Lisa Deborah Frank graduated from Kingswood in 1972. For kids in the 80s and 90s, her iconic neon designs decorated our backpacks, Trapper Keepers, pencils, folders, and stickers. Anything that you might possibly need for the daily rigors of preteen life, Lisa Frank could provide. Rainbow kittens and neon unicorns adorned practically everything, and you’d be forgiven if you chalked these creations up to the work of some anonymous office supply conglomerate with a cadre of slightly nutty illustrators.
But no. Lisa Frank is very much a real person and artist, and she has led her company, Lisa Frank, Inc., as a successful commercial art studio since 1979. Her Day-Glo depictions of flora and fauna were sensational, ubiquitous, and often imitated but never equaled.
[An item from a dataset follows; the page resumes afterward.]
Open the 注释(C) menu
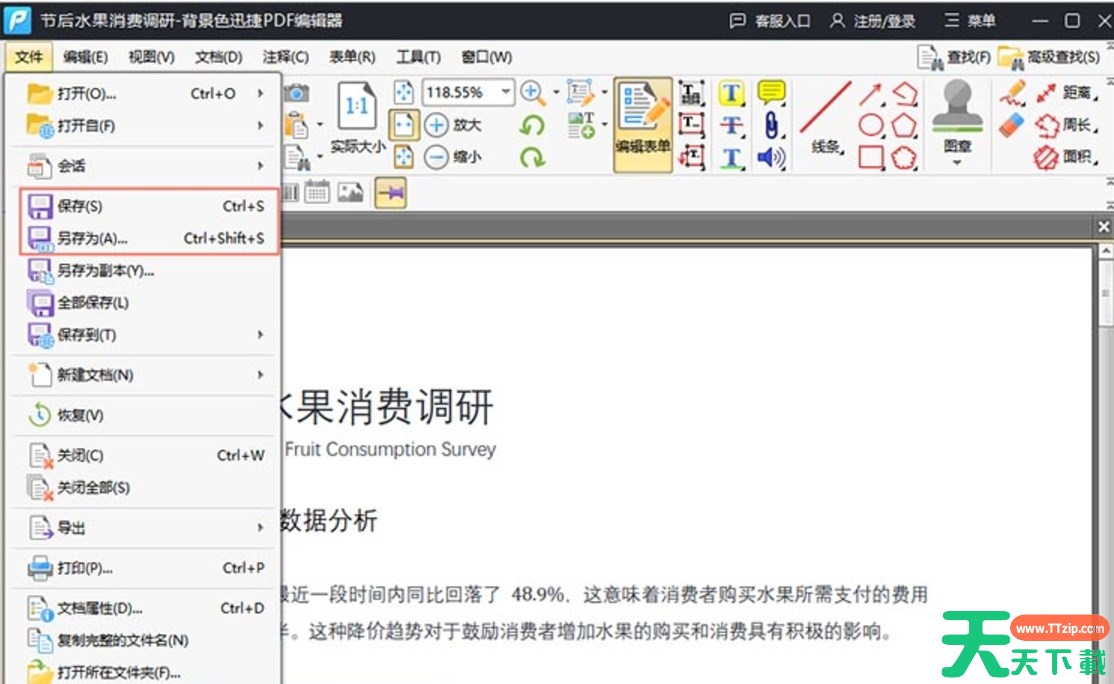Viewport: 1114px width, 684px height. 286,57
Despite her success at brightening elementary schools across the globe, as an artist and businesswoman she has been a reclusive figure. So who exactly is Lisa Frank?
In 2015, Cranbrook Kingswood alumna Carly Marks interviewed Lisa Frank at her Tucson, Arizona headquarters for the art magazine Foundations, one of the only in-depth interviews Frank has ever sat for. Frank had this to say about her time at Kingswood (1966 to 1972):
“They had real people teaching, accomplished artists. We sat in the original Saarinen chairs. I don’t think we realized what we were surrounded by. I can tell you I wouldn’t be who I am without that experience.”
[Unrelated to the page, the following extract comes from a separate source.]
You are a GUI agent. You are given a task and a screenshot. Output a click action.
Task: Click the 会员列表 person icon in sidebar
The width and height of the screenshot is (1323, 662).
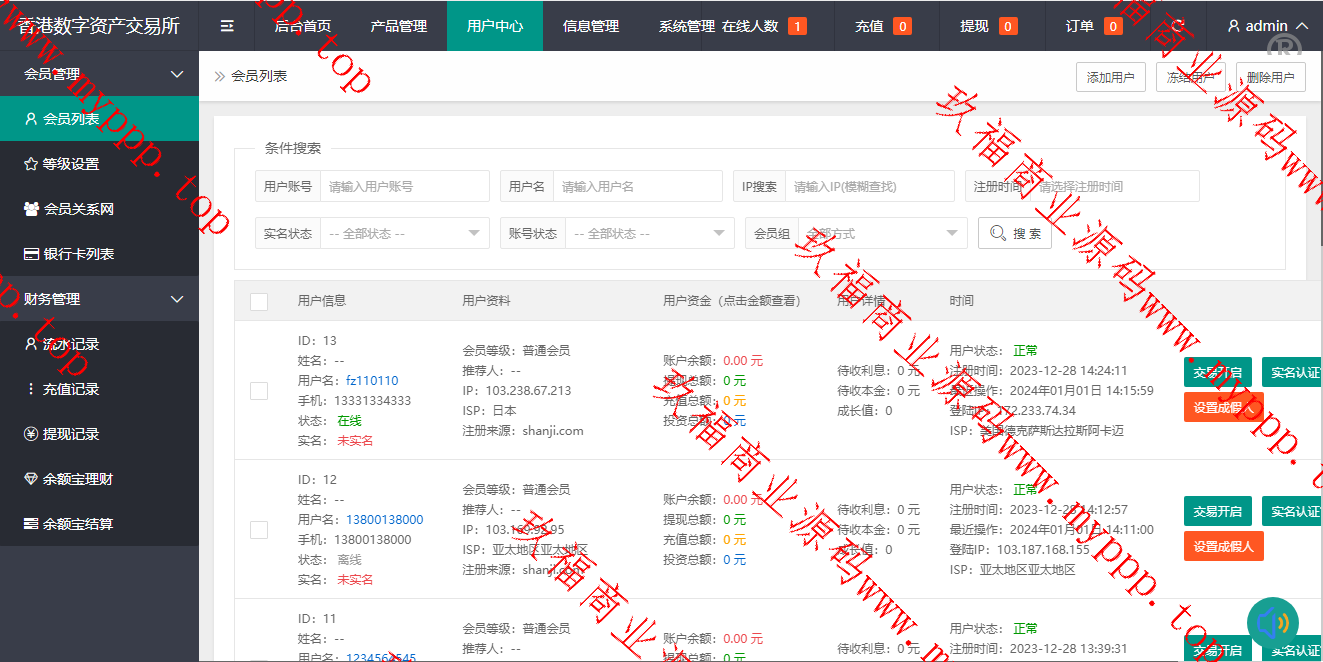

There was also art at home: Lisa Frank’s father served on the board of the Detroit Institute of Arts and had an impressive collection in their Palmer Woods (Detroit) house, including works by Jasper Johns, Josef Albers, Richard Anuszkiewicz, and Jean Arp. One of Frank’s proudest moments was when her father hung one of her Kingswood-era paintings in the house—not because it was his daughter’s painting, but because he liked the work itself.
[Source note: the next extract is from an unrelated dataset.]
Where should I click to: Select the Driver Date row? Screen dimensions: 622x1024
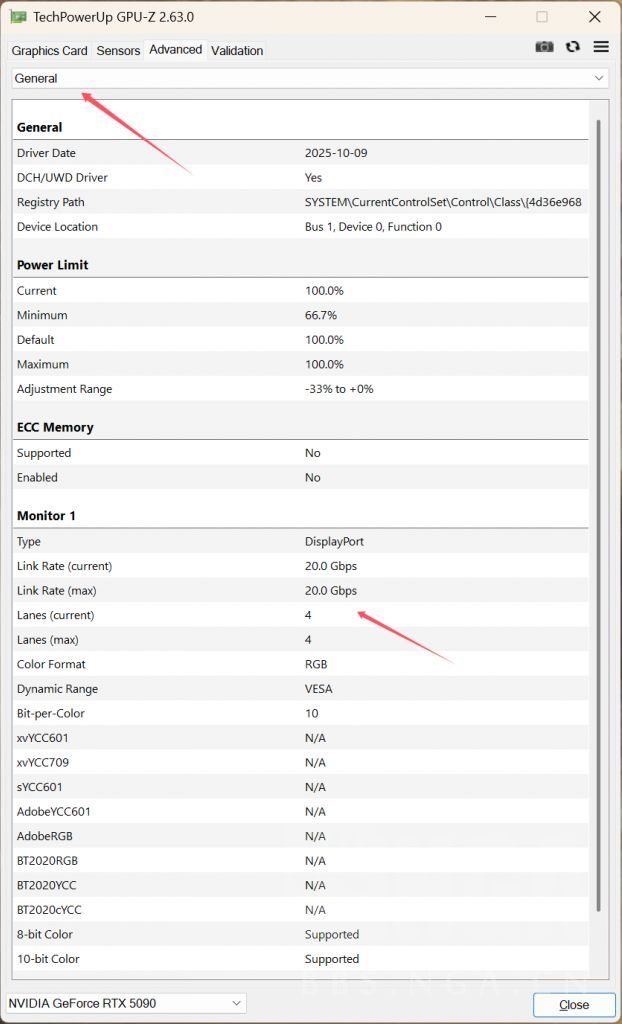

At Kingswood, Lisa Frank served on the Woodwinds yearbook staff as the advertising coordinator, among other activities. She also took advantage of the art opportunities, telling Foundations, “I had a senior show of the paintings I made…They were up on the wall, I sold out, and received a ton of commissions. Lee Iacocca, former president of Chrysler, bought a painting.”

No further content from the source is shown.